• **Problem details**: Give the lines of the entries from the line containing "Given: Delete the HUAWEI-TIGE time rule" through the end of the entries as a JSON list of strings, one string per line, leaving out blank lines.
#### Data provided
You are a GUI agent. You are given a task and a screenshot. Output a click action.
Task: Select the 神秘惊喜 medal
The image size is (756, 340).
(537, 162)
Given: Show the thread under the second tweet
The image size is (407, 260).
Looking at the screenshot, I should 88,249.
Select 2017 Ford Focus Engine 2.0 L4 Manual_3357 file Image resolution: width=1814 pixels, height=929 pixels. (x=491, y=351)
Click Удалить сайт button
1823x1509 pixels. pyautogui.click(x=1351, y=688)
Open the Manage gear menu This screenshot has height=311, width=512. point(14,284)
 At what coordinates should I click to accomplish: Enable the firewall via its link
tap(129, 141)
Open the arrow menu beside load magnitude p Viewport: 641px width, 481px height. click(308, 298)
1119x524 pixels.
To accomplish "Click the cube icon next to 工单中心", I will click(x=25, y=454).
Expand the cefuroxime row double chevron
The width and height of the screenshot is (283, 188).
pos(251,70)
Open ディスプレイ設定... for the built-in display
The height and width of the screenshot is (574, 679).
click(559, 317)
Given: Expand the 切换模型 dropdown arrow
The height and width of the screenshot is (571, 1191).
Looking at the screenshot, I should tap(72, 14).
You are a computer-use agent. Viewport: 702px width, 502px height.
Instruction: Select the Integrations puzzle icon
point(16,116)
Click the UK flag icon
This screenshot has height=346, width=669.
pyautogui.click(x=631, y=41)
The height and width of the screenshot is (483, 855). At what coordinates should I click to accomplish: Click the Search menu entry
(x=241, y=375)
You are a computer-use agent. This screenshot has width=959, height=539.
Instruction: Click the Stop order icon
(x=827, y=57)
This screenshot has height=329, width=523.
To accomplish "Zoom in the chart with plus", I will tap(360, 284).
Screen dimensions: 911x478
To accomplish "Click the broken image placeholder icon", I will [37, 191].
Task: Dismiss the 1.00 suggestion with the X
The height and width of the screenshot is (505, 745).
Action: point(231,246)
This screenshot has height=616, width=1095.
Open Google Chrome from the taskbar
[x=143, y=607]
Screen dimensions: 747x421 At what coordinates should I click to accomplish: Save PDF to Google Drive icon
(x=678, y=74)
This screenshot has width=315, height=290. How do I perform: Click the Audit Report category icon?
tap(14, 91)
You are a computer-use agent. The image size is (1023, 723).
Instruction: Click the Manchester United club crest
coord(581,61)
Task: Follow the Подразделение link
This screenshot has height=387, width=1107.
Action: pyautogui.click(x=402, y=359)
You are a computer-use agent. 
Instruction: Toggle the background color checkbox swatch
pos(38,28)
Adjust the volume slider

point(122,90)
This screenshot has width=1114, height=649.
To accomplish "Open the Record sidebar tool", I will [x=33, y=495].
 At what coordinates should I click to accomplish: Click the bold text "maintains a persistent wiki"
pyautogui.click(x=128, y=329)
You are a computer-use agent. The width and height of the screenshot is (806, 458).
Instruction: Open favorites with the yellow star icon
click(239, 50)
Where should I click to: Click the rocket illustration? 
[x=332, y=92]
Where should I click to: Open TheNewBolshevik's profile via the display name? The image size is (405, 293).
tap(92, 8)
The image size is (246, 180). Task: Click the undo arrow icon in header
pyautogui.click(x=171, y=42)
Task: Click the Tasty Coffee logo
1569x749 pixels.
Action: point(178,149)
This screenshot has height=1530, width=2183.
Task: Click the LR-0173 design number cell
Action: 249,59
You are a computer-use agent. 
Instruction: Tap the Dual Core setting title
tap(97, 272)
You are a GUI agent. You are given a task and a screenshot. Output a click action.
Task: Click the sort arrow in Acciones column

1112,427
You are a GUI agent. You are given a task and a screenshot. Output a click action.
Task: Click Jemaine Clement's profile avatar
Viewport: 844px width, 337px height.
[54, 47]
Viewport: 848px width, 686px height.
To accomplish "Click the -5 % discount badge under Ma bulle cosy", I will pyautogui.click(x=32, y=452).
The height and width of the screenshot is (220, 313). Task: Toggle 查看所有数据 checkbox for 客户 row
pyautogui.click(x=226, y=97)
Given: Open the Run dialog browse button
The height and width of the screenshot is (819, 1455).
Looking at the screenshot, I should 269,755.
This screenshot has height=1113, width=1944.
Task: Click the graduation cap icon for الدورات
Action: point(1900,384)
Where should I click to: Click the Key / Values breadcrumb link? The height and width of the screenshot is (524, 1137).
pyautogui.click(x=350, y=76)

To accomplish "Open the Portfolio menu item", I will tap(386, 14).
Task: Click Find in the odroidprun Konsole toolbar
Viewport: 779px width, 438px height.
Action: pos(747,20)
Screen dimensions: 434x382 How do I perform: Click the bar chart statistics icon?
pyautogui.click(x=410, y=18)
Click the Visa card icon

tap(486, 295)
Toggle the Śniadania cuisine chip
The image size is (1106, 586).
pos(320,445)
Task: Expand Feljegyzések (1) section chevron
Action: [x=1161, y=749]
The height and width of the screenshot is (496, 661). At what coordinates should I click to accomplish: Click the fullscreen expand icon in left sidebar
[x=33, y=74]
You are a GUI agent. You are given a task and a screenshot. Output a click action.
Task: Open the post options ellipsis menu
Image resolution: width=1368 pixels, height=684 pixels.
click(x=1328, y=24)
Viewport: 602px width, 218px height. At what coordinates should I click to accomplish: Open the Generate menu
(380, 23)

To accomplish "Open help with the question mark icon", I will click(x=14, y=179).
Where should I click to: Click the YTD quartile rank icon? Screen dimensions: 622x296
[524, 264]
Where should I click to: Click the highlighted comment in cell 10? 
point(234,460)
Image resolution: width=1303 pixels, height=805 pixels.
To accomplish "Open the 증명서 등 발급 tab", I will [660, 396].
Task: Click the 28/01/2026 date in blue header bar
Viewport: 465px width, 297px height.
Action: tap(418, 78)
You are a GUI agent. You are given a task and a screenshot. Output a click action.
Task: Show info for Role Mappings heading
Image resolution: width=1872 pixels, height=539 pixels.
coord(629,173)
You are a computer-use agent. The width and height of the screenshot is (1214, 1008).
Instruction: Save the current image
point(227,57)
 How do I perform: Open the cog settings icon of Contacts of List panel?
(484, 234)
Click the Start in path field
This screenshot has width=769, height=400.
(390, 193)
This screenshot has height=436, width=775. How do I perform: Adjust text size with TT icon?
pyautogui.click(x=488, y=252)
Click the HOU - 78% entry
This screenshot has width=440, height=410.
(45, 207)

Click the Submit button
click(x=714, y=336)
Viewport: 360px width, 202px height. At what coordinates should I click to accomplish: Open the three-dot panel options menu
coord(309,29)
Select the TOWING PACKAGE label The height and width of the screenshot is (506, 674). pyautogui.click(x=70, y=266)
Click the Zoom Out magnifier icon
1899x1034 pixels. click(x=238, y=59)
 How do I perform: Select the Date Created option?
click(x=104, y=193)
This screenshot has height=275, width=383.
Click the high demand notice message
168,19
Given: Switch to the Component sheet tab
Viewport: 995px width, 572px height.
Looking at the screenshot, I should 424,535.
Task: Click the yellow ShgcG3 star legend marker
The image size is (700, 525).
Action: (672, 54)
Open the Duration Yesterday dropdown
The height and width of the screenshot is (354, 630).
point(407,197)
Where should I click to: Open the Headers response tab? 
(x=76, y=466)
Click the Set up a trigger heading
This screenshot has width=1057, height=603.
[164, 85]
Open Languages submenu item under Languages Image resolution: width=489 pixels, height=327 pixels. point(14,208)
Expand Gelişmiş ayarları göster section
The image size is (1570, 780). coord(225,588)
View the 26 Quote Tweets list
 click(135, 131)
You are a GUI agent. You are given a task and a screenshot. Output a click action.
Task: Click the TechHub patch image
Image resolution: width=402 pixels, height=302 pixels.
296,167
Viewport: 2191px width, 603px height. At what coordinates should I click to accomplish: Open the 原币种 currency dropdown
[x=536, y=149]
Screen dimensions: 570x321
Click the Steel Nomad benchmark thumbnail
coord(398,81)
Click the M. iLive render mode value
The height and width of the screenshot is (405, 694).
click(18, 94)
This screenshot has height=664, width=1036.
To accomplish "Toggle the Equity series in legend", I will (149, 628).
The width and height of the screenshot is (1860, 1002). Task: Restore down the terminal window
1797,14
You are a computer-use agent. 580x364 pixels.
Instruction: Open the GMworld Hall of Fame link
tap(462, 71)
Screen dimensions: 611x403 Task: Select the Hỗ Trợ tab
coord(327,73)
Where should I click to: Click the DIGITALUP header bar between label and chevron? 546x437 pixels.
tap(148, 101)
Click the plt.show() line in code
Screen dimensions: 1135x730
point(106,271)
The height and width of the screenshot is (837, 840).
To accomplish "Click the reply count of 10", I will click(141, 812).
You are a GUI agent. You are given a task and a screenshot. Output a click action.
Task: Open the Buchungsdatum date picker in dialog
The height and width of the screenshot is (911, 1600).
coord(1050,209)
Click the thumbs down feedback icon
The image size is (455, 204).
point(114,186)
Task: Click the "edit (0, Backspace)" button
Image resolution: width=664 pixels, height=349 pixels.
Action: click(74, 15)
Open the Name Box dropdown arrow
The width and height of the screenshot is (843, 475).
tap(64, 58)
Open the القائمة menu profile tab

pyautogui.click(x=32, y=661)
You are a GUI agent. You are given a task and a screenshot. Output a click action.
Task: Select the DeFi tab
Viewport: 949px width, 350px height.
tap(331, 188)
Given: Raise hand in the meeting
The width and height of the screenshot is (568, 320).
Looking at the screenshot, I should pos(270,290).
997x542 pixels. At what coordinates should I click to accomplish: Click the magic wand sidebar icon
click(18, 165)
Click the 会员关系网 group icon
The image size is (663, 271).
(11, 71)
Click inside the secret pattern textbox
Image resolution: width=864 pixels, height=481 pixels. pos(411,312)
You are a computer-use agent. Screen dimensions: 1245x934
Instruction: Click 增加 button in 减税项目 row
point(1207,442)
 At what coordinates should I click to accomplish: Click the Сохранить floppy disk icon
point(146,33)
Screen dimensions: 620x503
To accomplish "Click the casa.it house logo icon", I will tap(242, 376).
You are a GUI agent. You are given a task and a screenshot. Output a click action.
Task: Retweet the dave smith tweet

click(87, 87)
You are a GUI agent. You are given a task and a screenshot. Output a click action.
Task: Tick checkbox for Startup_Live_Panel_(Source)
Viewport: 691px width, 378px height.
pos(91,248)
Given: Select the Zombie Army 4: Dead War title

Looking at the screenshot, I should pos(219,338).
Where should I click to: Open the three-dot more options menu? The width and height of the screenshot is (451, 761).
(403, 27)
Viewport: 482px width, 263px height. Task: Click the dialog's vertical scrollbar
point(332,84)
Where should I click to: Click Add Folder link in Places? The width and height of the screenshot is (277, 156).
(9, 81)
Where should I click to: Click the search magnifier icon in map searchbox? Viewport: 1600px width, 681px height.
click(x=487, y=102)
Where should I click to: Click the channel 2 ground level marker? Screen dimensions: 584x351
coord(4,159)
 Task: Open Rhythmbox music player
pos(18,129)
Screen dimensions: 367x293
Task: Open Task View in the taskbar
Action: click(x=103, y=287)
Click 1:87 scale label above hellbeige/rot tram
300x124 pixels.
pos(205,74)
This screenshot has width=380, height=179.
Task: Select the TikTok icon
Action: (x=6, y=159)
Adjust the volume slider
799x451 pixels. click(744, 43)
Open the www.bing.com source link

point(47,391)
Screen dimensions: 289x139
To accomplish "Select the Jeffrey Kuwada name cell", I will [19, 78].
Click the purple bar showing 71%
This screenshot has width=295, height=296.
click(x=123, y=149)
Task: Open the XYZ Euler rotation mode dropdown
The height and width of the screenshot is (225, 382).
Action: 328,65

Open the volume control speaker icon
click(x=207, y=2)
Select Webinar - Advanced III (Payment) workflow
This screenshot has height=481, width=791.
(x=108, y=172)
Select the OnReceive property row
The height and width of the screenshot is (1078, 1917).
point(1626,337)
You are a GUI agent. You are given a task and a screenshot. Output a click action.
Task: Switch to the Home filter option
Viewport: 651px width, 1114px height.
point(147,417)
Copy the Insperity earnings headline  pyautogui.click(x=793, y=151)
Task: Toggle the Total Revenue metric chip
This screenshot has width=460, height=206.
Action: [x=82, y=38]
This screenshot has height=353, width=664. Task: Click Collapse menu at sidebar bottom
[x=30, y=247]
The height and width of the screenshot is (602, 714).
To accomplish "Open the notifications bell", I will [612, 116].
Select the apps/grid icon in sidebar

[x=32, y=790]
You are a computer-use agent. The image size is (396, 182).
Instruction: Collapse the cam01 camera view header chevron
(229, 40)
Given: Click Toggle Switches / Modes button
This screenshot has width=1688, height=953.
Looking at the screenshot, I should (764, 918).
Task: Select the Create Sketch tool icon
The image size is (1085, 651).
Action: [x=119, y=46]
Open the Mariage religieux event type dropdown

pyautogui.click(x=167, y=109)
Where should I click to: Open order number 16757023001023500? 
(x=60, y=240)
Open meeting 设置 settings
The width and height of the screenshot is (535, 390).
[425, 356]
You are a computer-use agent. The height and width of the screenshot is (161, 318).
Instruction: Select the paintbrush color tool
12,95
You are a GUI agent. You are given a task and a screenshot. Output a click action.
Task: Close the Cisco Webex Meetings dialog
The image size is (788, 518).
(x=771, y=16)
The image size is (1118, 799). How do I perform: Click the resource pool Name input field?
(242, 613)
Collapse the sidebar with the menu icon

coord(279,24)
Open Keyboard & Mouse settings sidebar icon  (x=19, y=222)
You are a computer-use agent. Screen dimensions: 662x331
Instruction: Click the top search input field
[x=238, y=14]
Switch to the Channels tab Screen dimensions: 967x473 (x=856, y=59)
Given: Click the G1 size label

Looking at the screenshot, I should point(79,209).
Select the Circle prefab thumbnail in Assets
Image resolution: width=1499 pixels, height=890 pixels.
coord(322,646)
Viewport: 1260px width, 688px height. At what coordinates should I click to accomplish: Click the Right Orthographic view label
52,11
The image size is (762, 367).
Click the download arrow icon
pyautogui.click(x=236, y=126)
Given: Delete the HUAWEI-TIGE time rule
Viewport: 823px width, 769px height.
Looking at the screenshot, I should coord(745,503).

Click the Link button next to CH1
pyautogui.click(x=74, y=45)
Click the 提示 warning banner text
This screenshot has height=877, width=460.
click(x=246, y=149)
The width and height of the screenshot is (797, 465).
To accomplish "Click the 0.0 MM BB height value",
########
• **Exercise answer**:
[
  "Given: Delete the HUAWEI-TIGE time rule",
  "Viewport: 823px width, 769px height.",
  "Looking at the screenshot, I should coord(745,503).",
  "Click the Link button next to CH1",
  "pyautogui.click(x=74, y=45)",
  "Click the 提示 warning banner text",
  "This screenshot has height=877, width=460.",
  "click(x=246, y=149)",
  "The width and height of the screenshot is (797, 465).",
  "To accomplish \"Click the 0.0 MM BB height value\","
]